On Mon, Jan 02, 2012 at 07:37:41PM +0100, Michał Górny wrote:
> On Mon, 2 Jan 2012 11:54:57 -0600
> William Hubbs <willi...@gentoo.org> wrote:
> 
> > > For a long-term view, 1) is the only way to go. Splitting packages
> > > randomly between rootfs and /usr was never really correct, and we
> > > especially shouldn't force users to junk their systems with
> > > shattered packages and cheap glue to keep it all working.
> > > 
> > > I'd suggest going the other way than I did with kmod. Temporary IUSE
> > > like 'install-to-usr', disabled by default for now.

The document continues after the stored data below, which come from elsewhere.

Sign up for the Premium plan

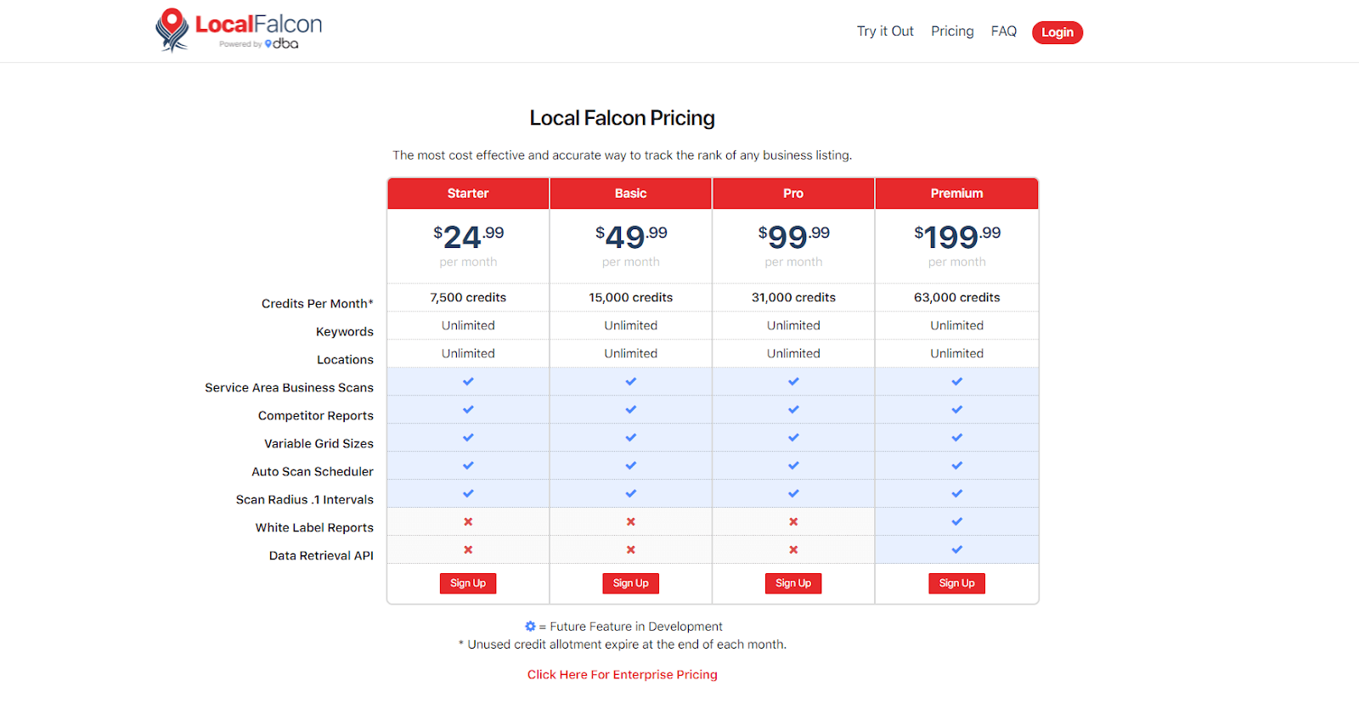coord(956,583)
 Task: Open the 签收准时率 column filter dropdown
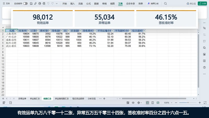pos(95,31)
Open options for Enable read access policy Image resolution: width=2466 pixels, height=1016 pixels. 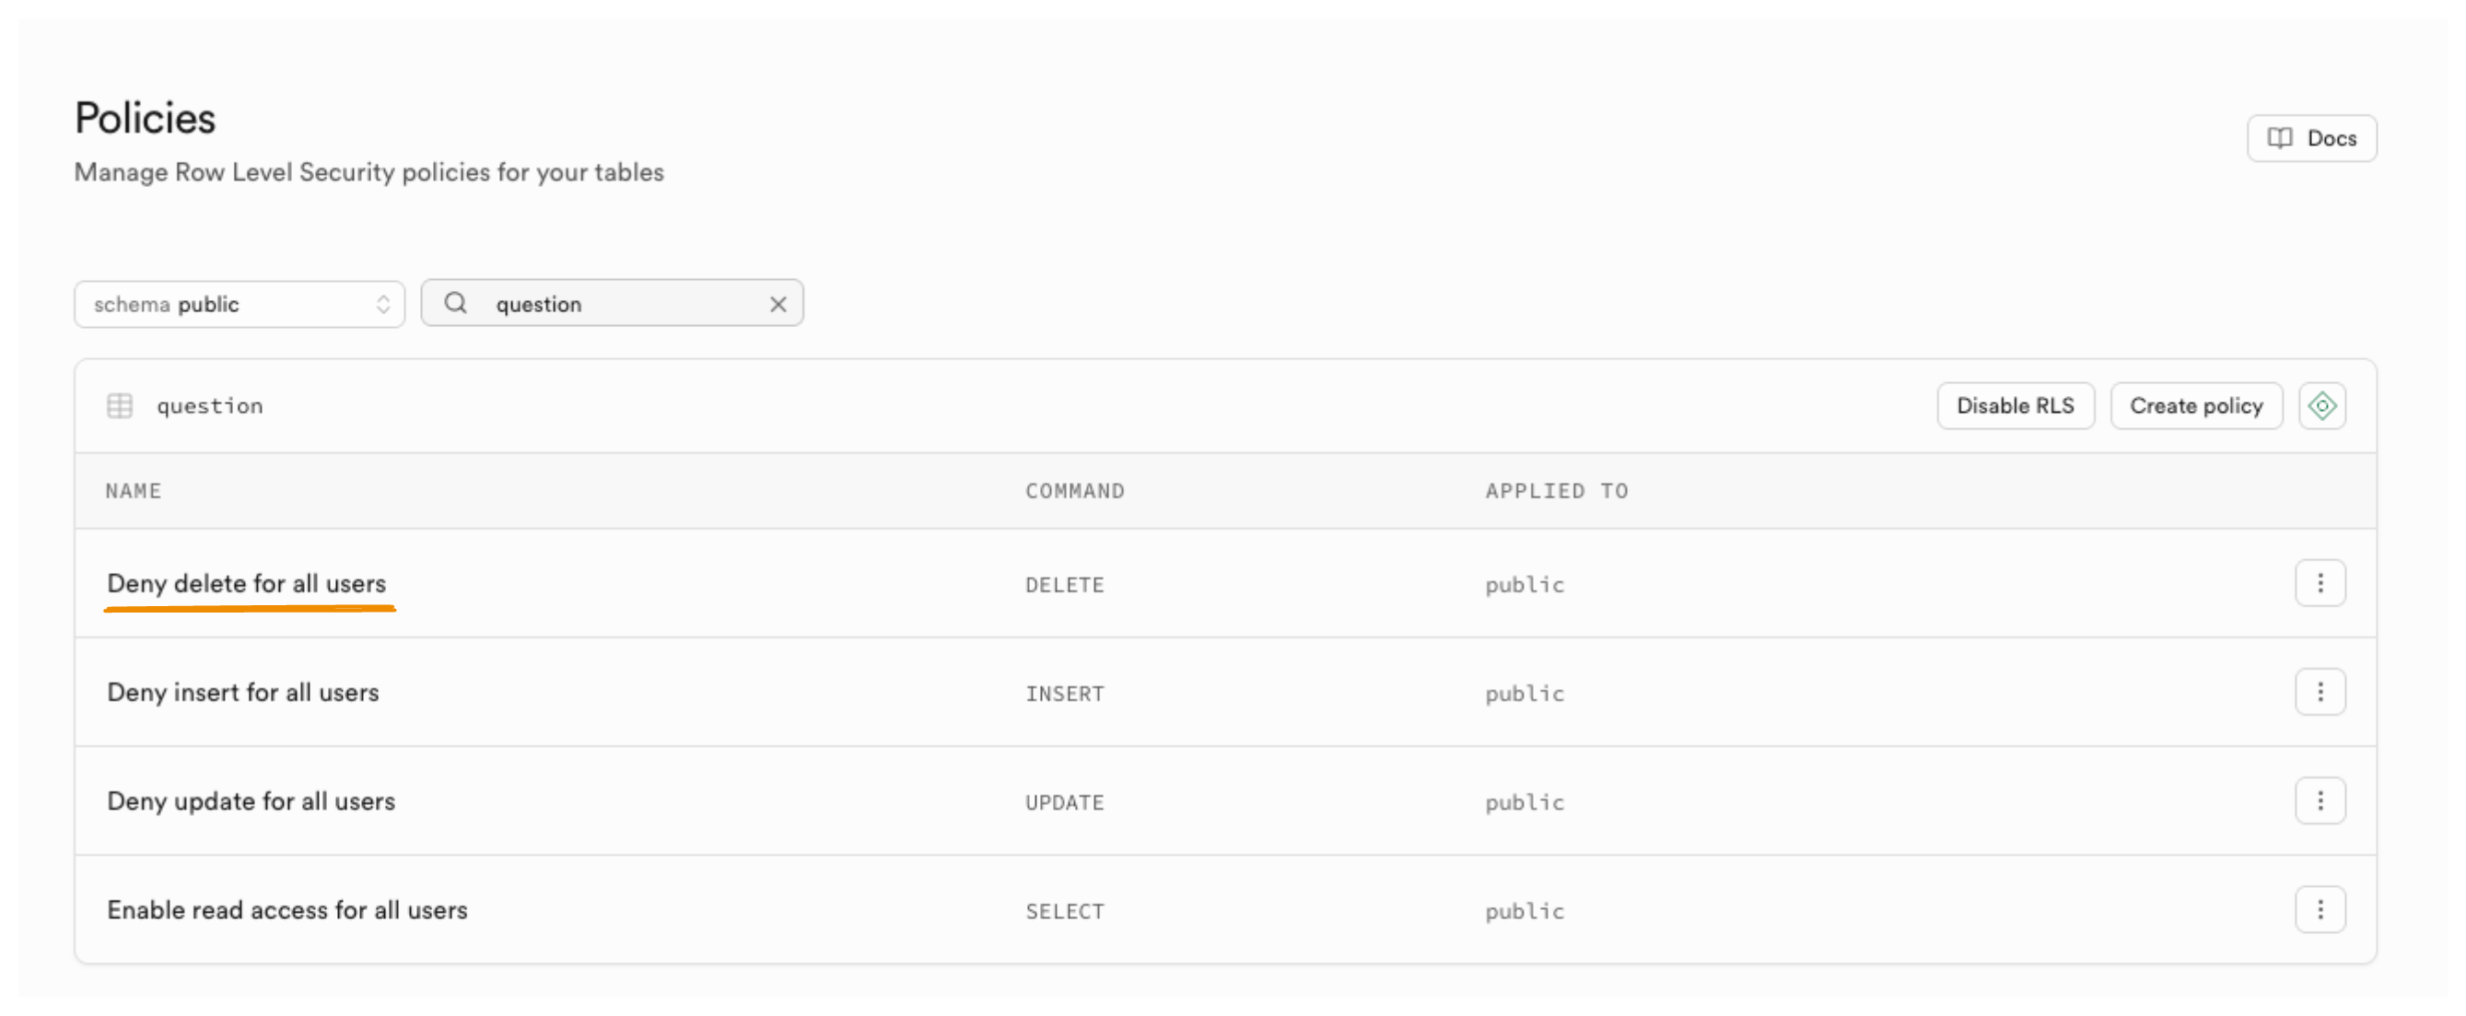click(x=2320, y=910)
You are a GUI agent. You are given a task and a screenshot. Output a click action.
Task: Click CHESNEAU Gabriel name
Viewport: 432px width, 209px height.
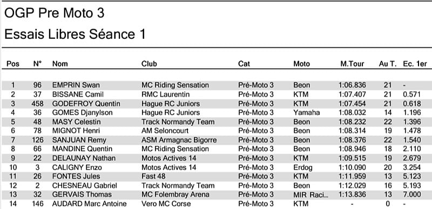pos(85,186)
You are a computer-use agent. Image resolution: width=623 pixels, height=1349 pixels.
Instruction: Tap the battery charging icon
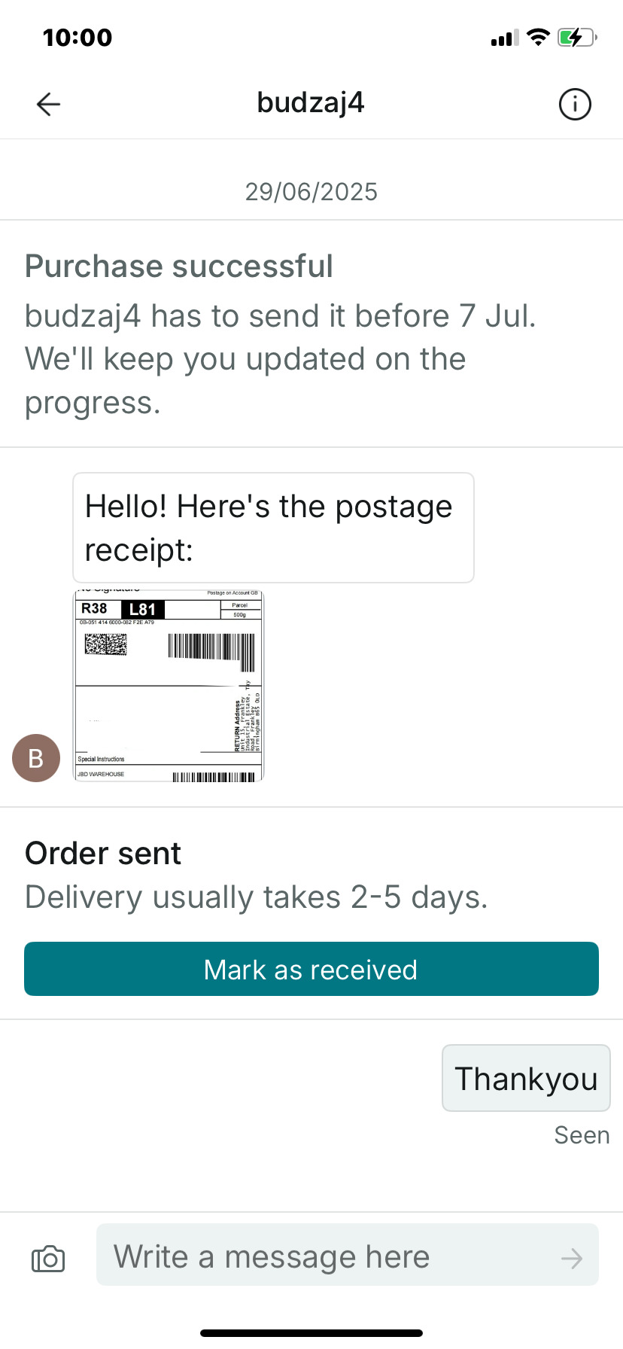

Packages having
> > > that IUSE should have correct USE-dependencies, and users who need
> > > not to use that could just enable 'install-to-usr' globally (we'd
> > > probably want to mask it first).
> > 
> > I'm not sure that a use flag is a good idea for this, because there
> > will definitely be people who would turn it off, and with upstreams
> > assuming that this is how things are installed, those who turn it off
> > will have broken systems.
> 
> But it will give some of us a chance to carefully test changes without
> enforcing them on all users or leaving them to lag behind with
> packages.

Stable or ~arch users wouldn't be affected, just those unmasking things
in p.mask.

> Another, maybe even better solution is keeping modded packages in an
> overlay.

Absolutely not. I don't see a reason to use an overlay for this; that's
what p.mask is for.

> > What does everyone think? What am I leaving out?
> 
> I think you are missing the long, necessary transition period.

I'm not sure I agree. I don't see why there has to be a long transition
period if we coordinate everything correctly.